Foz do Iguaçu deu mais um passo concreto para se consolidar como referência internacional em turismo cultural. Nesta terça-feira (29), representantes do município, do Governo do Paraná e da direção do Centre Pompidou — uma das instituições de arte moderna mais renomadas do mundo — reuniram-se para alinhar estratégias institucionais e operacionais visando à implantação do Centro Pompidou Paraná, que será construído ao lado do Aeroporto Internacional de Foz.
O encontro contou com a presença da diretora-geral do Centre Pompidou, Julie Narbey, da diretora de Desenvolvimento Internacional e de Negócios, Gaële de Medeiros, e da diretora de Assuntos Jurídicos e Finanças, Florie Yall. Pelo lado brasileiro, participaram o secretário de Turismo de Foz do Iguaçu, Jin Petrycoski, o diretor-presidente da Fundação Cultural, Dalmont Benites, e a secretária de Estado da Cultura do Paraná, Luciana Casagrande Pereira.
A reunião, que teve apoio logístico da agência Loumar Turismo, que neste ano completa 35 anos de história operando na fronteira e se tornou referência em turismo receptivo no Paraná, marca o fortalecimento da cooperação internacional entre Brasil e França e simboliza um novo ciclo para Foz do Iguaçu — agora também no mapa global da arte contemporânea.
“Virada de chave” no turismo cultural
Para o secretário de Turismo, Jin Petrycoski, o projeto representa uma virada histórica na forma como a cidade é percebida mundialmente.
“Estamos diante de um marco para Foz.
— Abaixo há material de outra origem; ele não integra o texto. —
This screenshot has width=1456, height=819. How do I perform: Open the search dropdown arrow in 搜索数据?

A presença de uma instituição de prestígio como o Centre Pompidou amplia nosso posicionamento global. Saímos da imagem de apenas um destino de natureza para entrarmos de vez no circuito internacional das artes. Isso impulsiona o turismo cultural, fortalece a economia criativa e deixa um legado para as próximas gerações”, declarou.
Dalmont Benites, diretor-presidente da Fundação Cultural, destacou a importância simbólica e estratégica da visita da diretora-geral do Pompidou.
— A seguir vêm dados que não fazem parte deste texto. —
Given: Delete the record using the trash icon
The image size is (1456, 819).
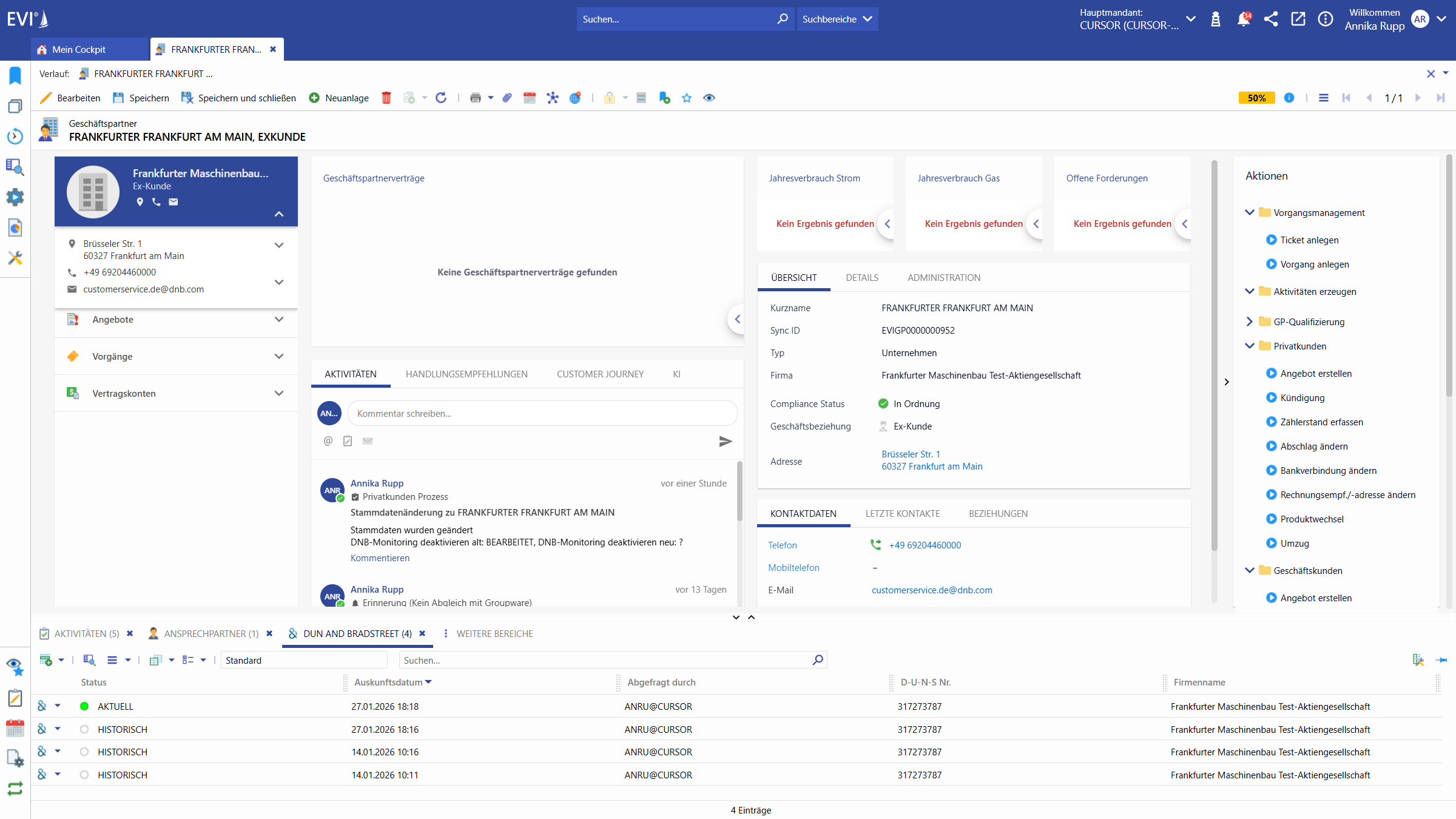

“Receber Julie Narbey em Foz é motivo de orgulho. A chegada desse museu transforma a região trinacional em um polo turístico-cultural e atrai novos fluxos de visitantes para nossos atrativos”, afirmou.
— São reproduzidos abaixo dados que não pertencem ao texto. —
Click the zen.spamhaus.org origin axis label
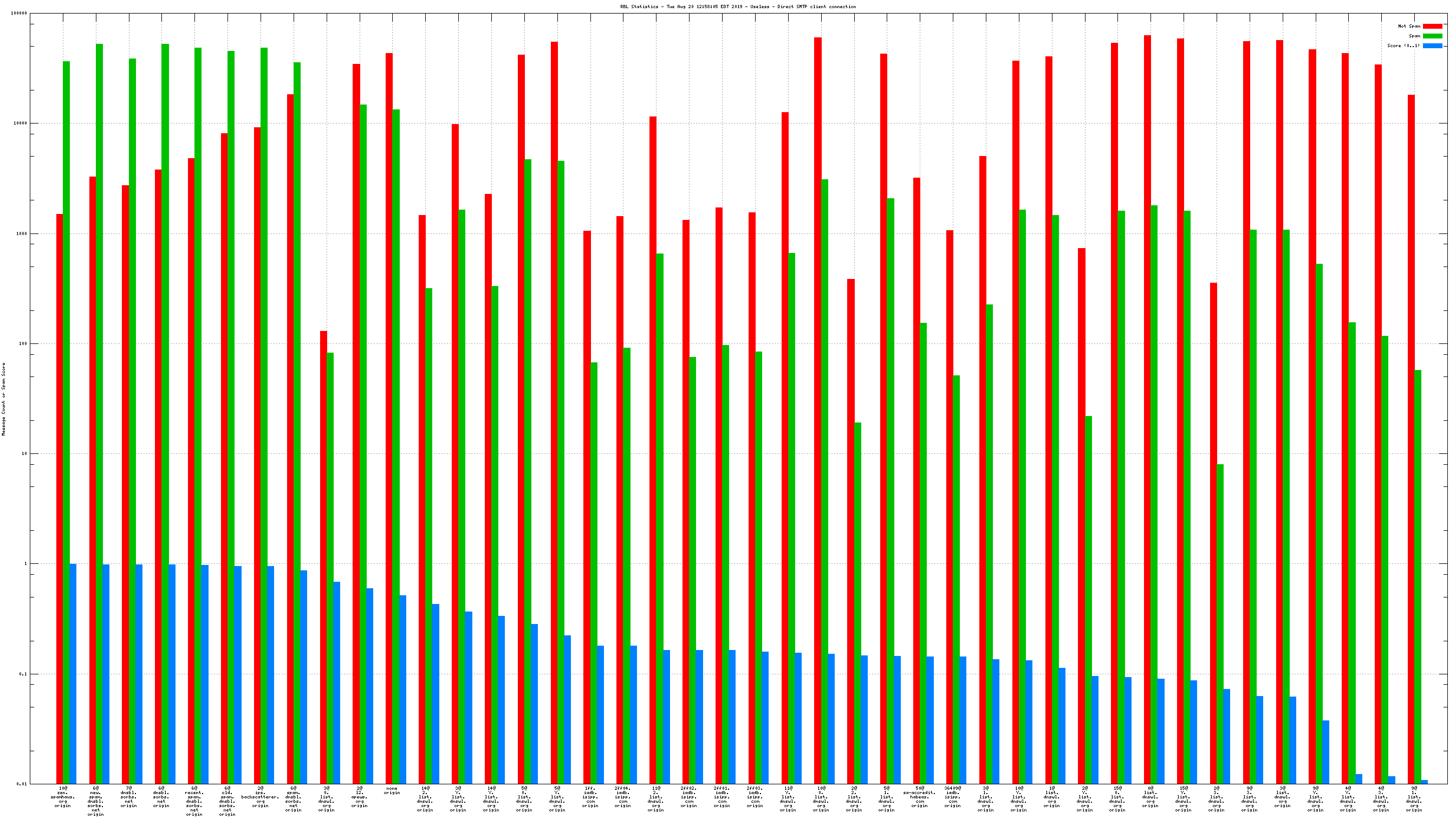The width and height of the screenshot is (1456, 819). coord(63,796)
Cultura como vetor de desenvolvimento
A secretária de Estado da Cultura, Luciana Casagrande Pereira, reforçou o papel da cultura como instrumento de transformação territorial.
“A instalação de um satélite oficial do Centre Pompidou só é possível porque há alinhamento entre o Governo do Estado e o município. Nossa expectativa é que Foz e toda a tríplice fronteira vivam uma transformação positiva, pautada na cidadania, na valorização da cultura e no desenvolvimento econômico”, destacou.
Primeira unidade do Pompidou nas Américas
Com previsão de inauguração em 2027, o Centro Pompidou Paraná será a primeira antena da instituição francesa nas Américas. O projeto arquitetônico leva a assinatura do renomado arquiteto paraguaio Solano Benítez, e a obra será construída em um terreno cedido pela CCR Aeroportos, ao lado do terminal aéreo de Foz do Iguaçu.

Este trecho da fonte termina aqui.